* Objetivo da tarefa *
Copie, sem nenhuma alteração, as linhas dos registros que vão da linha que contém "Toggle the select-all" até o fim dos registros, incluindo ambas as extremidades.

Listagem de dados
————
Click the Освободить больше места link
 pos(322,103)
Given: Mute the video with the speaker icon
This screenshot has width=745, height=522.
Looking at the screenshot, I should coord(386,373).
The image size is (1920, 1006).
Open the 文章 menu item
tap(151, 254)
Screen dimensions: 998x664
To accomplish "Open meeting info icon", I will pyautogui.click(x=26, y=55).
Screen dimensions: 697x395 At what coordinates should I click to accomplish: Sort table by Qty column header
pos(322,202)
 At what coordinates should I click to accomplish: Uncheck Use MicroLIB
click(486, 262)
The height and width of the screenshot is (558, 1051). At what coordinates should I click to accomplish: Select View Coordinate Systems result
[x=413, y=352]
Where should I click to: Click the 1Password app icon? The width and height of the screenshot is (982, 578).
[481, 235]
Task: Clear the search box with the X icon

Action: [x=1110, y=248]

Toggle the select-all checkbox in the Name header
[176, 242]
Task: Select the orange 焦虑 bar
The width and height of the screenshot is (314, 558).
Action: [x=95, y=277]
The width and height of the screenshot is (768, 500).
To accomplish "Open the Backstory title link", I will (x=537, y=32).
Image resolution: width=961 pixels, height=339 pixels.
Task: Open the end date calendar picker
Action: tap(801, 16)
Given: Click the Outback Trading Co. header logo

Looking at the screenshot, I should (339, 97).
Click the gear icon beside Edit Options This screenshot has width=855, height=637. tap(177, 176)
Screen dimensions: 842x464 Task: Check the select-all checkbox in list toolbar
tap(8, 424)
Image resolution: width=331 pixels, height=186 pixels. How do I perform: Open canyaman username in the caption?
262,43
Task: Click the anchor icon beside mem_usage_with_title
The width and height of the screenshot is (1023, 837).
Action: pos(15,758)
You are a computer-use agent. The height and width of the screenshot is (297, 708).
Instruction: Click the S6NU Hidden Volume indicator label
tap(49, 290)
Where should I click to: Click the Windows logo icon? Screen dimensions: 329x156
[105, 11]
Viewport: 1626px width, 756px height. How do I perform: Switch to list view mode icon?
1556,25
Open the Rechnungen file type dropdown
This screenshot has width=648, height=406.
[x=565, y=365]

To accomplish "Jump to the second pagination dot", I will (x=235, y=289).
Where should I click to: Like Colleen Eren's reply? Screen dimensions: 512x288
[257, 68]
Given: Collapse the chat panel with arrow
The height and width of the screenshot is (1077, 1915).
————
* Resposta ao exercício *
Toggle the select-all checkbox in the Name header
[176, 242]
Task: Select the orange 焦虑 bar
The width and height of the screenshot is (314, 558).
Action: [x=95, y=277]
The width and height of the screenshot is (768, 500).
To accomplish "Open the Backstory title link", I will (x=537, y=32).
Image resolution: width=961 pixels, height=339 pixels.
Task: Open the end date calendar picker
Action: tap(801, 16)
Given: Click the Outback Trading Co. header logo

Looking at the screenshot, I should (339, 97).
Click the gear icon beside Edit Options This screenshot has width=855, height=637. tap(177, 176)
Screen dimensions: 842x464 Task: Check the select-all checkbox in list toolbar
tap(8, 424)
Image resolution: width=331 pixels, height=186 pixels. How do I perform: Open canyaman username in the caption?
262,43
Task: Click the anchor icon beside mem_usage_with_title
The width and height of the screenshot is (1023, 837).
Action: pos(15,758)
You are a computer-use agent. The height and width of the screenshot is (297, 708).
Instruction: Click the S6NU Hidden Volume indicator label
tap(49, 290)
Where should I click to: Click the Windows logo icon? Screen dimensions: 329x156
[105, 11]
Viewport: 1626px width, 756px height. How do I perform: Switch to list view mode icon?
1556,25
Open the Rechnungen file type dropdown
This screenshot has width=648, height=406.
[x=565, y=365]

To accomplish "Jump to the second pagination dot", I will (x=235, y=289).
Where should I click to: Like Colleen Eren's reply? Screen dimensions: 512x288
[257, 68]
Given: Collapse the chat panel with arrow
The height and width of the screenshot is (1077, 1915).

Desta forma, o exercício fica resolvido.